I admired Rachel, but she was frightening in some ways. For one thing, she was very large, a tall, big-boned woman, with a belly that looked ready to burst with triplets, at least. She was intense, and nosy, and full of advice. She insisted on taking Gus to Mason’s pediatrician. She thought he ought to be growing faster; her son was much bigger. I told her, my papa was a short man. I’m only 5’2”. I didn’t say anything about Gus’ father, and Rachel didn’t ask. She gave me Mason’s old clothes for Gus. When I went home on Friday she sent me with a sack of groceries, leftover roast, and fruit, bags of potatoes. I worked long hours; it really was like being the wife and mother of a large family, but I was happy that the boys got along so well. And I didn’t have to worry too much, since we ate ten or twelve meals a week at their place. We ate like family. Most of the time, it was Sandy and me and the kids. Sandy said Rachel ate in the middle of the night. She was getting strange. He told me he appreciated the way I looked after the kids. Often in the afternoon I took them to the park and sat on a folded blanket and watched them play, and felt lucky. I wanted to write Gustavo and say we were okay, but I felt guilty; I thought things ought to be worse for a woman whose husband was in prison. As long as I didn’t look back and I didn’t look too far forward, I felt almost happy. I could watch my son grow. I could figure out something more at another time.
&
nbsp; After Leah was born, the load on me was much heavier. Rachel stayed in bed for weeks, all the time she had off from school. She didn’t nurse Leah. She slept a lot in the day. She wanted me to keep the kids quiet. She got up at night and wandered around downstairs, sometimes until morning. I began to feel the tension between her and Sandy, too, but it wasn’t my place to say nothing, and what would I have said? I went to the health food store and bought herbs to calm her. She laughed. When she saw she’d insulted me, she said she’d try them, but that was the last I heard. My papa’s grandmother was a healer. Even my mother knows herbs. She buys them in fancy sealed bottles at the supermarket.

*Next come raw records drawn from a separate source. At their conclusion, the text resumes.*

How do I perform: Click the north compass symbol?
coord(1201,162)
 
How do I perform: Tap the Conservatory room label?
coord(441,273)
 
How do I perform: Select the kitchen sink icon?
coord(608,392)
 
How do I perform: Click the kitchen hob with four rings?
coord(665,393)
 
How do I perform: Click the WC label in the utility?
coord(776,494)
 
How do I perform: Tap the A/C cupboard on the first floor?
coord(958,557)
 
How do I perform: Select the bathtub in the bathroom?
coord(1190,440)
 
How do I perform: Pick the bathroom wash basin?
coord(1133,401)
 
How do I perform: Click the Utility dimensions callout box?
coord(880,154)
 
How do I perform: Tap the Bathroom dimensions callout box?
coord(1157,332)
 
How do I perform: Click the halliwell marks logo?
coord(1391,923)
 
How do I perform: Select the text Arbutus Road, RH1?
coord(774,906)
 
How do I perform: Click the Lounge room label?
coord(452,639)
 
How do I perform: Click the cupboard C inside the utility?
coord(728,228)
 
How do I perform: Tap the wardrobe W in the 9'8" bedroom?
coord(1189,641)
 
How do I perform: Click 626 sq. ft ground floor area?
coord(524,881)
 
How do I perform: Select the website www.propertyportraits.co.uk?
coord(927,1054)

The boys began going to kindergarten. We enrolled them in the afternoon session in Mason’s neighborhood so that there wouldn’t be any hurry in the morning. I could put Leah down for her nap part of the time they were gone. At first I slept then, too, but after a while I began to think of the time as mine, and I didn’t want to waste it. That was when I began a dream book. I used one of those little school notebooks.
Some dreams I had over and over again—the children in the orange grove, for example, and the girl on the balcony. Others I had only once, and I was anxious to write them down. I often wrote in Spanish, though I had never really studied or read it. Writing kept the language in my head. Besides, I dreamt in Spanish, most of the time.

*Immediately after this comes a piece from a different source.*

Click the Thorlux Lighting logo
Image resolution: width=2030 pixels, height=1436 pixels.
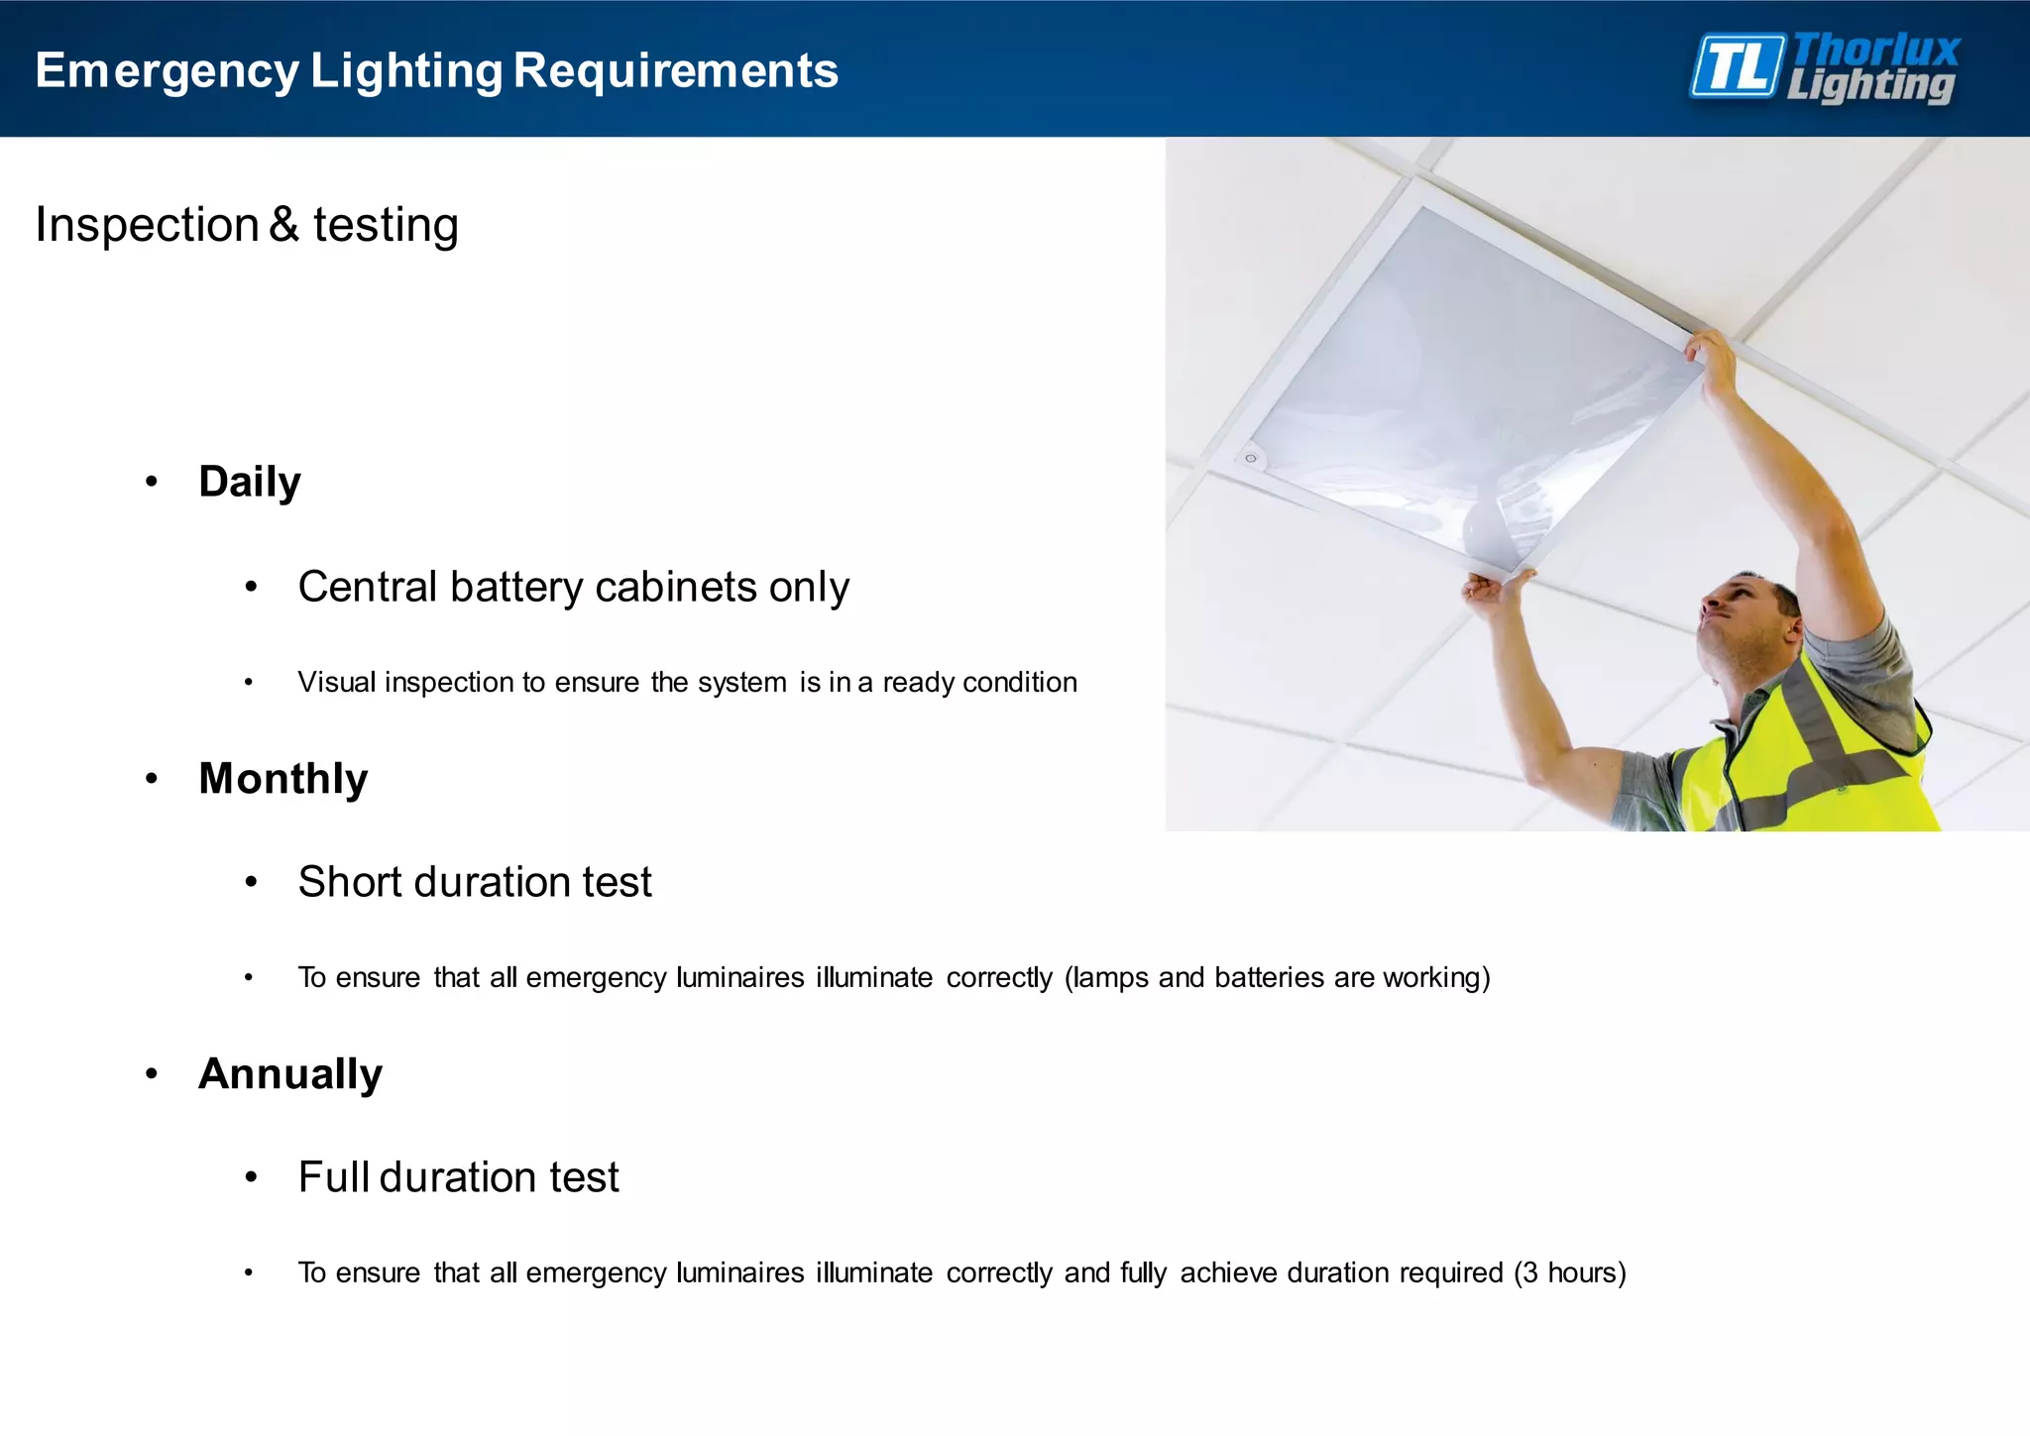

In May of that year, the year the boys were in kindergarten, Rachel told me that she would “take over” the care of Leah in the summer. For certain, I said. To myself, I thought: well, why shouldn’t you, you’re the mother! But she hadn’t ever taken care of Leah. I was sure that when I did not stay in the house, it was Sandy who got up with Leah. Even if Rachel was up, reading, or walking, or, eventually, writing, she would ignore her daughter’s cries. I don’t mean she was cruel. I think she didn’t hear. Me, I dream when I’m asleep. Rachel dreams, walking around.

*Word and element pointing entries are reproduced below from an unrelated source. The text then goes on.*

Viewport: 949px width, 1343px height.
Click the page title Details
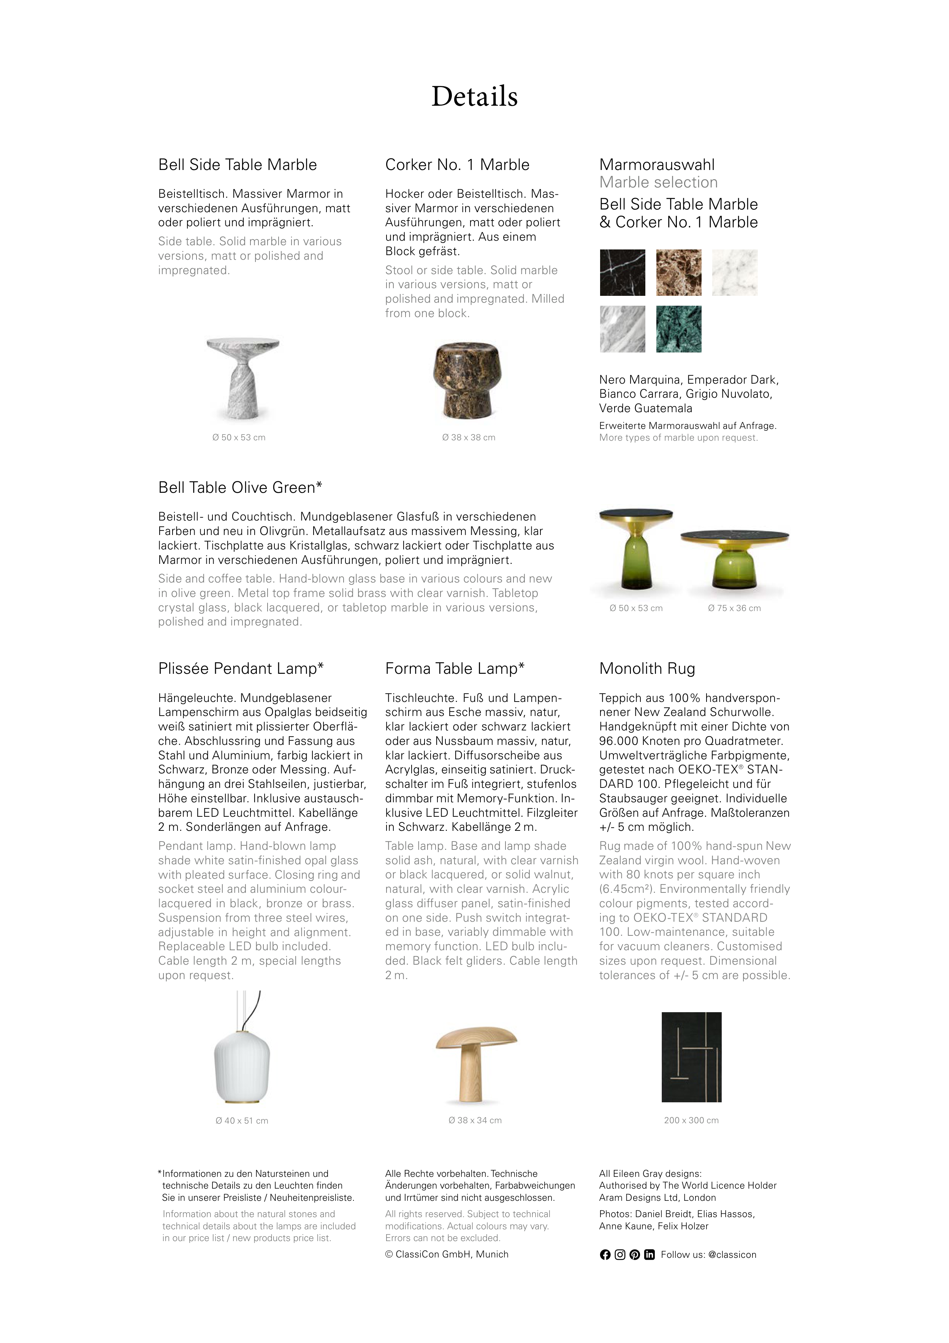point(474,97)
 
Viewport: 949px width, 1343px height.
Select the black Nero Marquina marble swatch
point(622,273)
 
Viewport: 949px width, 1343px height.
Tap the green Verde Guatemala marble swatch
point(678,329)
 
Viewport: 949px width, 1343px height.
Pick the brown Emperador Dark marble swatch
point(678,273)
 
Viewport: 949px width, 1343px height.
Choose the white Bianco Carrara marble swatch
point(734,273)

So there won’t be so much for you to do, she said. She thought maybe I could come just in the mornings. Well, that would cut my pay in half, wouldn’t it? But I didn’t say anything right away; I needed to go home and think about it, think about what else I could do. Then she said she’d also been thinking she wanted to concentrate on her writing more, and she thought she needed a quieter house, and would I please not bring Gus anymore? Like he was a puppy.